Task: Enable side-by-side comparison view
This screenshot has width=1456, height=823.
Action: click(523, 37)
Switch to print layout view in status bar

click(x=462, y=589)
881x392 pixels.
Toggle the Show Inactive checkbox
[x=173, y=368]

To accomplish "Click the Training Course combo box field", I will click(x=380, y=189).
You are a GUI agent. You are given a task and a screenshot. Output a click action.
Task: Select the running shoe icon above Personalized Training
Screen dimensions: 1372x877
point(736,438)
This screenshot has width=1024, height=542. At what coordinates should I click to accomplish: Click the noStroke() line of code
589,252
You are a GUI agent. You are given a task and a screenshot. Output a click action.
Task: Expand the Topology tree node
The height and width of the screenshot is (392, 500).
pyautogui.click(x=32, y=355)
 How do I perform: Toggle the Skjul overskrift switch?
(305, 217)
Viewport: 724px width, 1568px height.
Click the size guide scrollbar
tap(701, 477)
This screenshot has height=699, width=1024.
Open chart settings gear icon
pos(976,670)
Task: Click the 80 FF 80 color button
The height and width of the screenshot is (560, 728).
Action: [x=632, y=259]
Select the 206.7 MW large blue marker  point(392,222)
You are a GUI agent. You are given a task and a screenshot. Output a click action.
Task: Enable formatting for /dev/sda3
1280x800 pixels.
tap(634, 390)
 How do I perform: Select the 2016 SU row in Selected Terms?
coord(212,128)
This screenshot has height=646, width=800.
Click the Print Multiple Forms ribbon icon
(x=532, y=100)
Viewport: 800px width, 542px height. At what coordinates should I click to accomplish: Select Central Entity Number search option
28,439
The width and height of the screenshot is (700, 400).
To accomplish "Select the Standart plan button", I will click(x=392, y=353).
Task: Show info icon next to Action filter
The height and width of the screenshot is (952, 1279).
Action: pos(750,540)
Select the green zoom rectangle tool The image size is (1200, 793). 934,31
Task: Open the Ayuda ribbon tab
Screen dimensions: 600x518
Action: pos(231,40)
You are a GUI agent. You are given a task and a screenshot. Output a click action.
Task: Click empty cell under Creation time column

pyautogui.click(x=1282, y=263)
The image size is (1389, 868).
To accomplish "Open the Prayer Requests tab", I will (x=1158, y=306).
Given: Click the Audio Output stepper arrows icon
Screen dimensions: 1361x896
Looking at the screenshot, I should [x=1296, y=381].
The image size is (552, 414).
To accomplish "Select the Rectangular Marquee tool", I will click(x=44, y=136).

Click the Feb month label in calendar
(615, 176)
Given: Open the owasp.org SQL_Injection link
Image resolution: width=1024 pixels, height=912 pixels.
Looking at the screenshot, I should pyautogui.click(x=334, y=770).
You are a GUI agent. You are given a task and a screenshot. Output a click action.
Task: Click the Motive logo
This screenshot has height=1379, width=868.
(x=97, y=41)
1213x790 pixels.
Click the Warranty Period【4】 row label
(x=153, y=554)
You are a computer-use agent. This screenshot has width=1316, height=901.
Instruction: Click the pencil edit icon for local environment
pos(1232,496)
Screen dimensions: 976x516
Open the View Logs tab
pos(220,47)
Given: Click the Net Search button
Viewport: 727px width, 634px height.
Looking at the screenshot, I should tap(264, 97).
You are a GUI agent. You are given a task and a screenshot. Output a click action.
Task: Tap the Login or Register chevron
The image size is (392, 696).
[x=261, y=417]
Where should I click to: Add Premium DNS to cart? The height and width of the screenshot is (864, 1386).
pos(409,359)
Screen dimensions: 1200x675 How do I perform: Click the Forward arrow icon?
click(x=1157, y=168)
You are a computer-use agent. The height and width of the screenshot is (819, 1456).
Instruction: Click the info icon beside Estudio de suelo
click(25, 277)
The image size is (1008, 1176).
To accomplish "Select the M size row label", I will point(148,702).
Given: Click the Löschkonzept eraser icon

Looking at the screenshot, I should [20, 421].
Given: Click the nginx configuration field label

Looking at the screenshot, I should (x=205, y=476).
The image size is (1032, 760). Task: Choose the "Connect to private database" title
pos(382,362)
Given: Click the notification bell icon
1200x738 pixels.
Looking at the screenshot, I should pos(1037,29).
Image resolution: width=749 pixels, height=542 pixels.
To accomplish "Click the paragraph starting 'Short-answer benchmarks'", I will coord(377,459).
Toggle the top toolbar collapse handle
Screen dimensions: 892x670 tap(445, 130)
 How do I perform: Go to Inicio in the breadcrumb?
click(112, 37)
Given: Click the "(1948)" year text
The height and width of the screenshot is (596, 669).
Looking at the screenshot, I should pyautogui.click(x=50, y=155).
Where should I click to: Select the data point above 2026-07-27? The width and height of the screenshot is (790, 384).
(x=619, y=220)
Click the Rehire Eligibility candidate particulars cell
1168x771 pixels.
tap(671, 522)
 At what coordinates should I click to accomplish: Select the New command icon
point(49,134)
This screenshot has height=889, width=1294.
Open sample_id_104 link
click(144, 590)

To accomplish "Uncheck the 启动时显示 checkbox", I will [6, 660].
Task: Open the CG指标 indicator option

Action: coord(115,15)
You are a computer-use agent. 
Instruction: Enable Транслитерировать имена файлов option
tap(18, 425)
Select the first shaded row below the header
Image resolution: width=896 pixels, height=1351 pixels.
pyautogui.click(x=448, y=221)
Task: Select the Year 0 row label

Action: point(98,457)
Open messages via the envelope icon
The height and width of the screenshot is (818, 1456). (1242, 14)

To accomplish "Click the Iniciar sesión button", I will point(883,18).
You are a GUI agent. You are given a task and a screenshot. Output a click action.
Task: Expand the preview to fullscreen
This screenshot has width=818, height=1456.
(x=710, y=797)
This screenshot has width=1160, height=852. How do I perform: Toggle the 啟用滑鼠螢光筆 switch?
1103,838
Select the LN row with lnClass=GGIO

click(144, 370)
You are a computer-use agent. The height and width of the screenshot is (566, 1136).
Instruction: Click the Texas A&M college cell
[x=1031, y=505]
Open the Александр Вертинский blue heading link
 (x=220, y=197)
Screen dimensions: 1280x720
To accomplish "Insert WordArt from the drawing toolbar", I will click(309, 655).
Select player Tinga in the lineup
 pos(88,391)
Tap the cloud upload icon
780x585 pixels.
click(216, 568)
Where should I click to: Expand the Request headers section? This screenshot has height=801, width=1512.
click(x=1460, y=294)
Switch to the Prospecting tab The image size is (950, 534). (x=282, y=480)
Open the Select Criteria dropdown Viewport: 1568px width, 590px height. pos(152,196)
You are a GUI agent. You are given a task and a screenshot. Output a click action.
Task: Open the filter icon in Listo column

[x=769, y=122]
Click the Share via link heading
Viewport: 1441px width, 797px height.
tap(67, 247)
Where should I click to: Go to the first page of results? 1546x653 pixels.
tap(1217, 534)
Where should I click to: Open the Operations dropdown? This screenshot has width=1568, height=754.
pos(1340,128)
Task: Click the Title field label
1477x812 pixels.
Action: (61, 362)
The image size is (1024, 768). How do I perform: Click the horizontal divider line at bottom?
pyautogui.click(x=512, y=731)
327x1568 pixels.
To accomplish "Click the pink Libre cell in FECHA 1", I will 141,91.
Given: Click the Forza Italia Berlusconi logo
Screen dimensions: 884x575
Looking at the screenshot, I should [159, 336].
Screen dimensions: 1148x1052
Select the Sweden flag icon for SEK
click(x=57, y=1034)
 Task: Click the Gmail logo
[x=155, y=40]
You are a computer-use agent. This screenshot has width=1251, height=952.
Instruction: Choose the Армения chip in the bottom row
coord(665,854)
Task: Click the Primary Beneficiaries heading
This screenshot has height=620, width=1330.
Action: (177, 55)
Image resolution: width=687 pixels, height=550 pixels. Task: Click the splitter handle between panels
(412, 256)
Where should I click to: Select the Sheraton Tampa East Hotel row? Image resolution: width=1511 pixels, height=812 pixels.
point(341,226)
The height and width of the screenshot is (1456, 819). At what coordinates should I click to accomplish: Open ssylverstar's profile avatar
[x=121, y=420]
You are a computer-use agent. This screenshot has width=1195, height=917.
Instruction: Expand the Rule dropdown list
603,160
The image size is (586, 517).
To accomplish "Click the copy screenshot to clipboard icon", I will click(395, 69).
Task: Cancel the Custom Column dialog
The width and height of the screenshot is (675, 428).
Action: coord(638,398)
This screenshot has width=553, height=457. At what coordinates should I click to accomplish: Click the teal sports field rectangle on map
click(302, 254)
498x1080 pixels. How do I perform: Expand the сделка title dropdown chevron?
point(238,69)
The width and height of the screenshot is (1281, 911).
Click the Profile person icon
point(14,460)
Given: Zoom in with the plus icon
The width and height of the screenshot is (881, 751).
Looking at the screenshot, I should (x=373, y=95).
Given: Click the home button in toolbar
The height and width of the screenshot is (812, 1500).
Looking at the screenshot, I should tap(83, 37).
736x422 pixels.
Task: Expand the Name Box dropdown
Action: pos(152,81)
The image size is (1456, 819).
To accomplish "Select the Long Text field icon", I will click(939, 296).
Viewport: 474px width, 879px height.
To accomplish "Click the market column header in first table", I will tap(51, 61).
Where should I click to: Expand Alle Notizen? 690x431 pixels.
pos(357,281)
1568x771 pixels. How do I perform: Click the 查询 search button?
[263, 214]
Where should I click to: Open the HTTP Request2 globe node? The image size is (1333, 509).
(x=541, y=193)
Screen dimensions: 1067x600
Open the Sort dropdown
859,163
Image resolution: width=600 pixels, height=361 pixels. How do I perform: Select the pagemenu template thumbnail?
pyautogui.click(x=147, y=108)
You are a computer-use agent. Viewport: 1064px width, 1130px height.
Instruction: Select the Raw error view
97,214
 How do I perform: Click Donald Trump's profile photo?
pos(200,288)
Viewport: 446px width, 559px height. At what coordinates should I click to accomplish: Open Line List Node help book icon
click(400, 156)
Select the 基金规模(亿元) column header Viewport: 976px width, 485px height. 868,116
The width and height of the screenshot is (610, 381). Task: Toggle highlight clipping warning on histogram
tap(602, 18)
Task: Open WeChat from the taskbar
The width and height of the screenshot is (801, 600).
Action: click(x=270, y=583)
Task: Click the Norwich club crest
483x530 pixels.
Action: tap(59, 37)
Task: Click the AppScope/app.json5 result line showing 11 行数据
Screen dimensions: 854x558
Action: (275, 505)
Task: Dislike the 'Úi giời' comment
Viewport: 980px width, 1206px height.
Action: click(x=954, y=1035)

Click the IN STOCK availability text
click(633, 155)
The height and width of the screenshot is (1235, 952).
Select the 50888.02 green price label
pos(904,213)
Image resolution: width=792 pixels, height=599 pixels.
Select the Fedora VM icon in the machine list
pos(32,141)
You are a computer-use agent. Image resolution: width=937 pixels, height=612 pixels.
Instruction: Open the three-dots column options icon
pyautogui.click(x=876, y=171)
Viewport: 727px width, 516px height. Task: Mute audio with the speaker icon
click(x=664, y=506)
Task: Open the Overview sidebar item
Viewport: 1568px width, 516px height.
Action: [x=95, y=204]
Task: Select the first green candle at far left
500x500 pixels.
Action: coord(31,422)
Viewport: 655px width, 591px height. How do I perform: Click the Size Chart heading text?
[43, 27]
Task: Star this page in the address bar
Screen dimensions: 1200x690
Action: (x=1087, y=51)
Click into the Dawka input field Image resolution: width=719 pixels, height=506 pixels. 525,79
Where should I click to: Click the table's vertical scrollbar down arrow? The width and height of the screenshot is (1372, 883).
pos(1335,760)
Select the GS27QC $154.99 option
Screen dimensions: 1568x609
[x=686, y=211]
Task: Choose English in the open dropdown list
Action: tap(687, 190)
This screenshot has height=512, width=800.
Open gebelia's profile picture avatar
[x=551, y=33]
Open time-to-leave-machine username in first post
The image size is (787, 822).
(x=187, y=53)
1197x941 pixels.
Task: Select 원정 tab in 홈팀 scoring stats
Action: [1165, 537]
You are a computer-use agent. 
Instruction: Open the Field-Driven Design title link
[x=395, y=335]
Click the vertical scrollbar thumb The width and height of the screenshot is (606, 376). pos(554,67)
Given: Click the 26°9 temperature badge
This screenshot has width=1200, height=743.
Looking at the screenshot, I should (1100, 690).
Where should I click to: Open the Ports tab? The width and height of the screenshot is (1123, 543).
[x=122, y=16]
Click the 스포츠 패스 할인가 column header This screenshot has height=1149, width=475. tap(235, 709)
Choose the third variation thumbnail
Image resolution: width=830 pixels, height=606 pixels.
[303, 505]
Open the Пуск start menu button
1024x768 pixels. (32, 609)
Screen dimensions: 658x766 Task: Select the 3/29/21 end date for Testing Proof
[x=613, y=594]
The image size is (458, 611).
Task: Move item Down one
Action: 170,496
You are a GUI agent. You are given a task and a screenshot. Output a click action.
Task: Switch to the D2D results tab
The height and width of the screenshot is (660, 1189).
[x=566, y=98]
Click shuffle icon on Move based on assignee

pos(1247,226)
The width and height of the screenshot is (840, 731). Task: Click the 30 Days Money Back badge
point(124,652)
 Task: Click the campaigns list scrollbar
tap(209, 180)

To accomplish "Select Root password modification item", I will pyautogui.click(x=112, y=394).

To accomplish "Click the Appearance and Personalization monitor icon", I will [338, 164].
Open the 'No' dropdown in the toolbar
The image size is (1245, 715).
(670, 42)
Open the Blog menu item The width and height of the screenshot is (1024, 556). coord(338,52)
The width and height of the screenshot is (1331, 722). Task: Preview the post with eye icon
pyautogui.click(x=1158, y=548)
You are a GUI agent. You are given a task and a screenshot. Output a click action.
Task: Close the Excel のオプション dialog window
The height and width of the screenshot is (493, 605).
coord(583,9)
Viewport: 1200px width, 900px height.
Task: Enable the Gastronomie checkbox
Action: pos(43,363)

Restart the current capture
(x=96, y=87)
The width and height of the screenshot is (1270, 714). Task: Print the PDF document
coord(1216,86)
___
Among the lines of the records, copy out each one that contains the word "computer".

You are a computer-use agent. This screenshot has width=1316, height=901.
You are a computer-use agent. The height and width of the screenshot is (819, 1456).
You are a computer-use agent. 
You are a computer-use agent. The height and width of the screenshot is (566, 1136).
You are a computer-use agent. This screenshot has width=1251, height=952.
You are a computer-use agent. This screenshot has width=1195, height=917.
You are a computer-use agent. Viewport: 1064px width, 1130px height.
You are a computer-use agent. Image resolution: width=937 pixels, height=612 pixels.
You are a computer-use agent. 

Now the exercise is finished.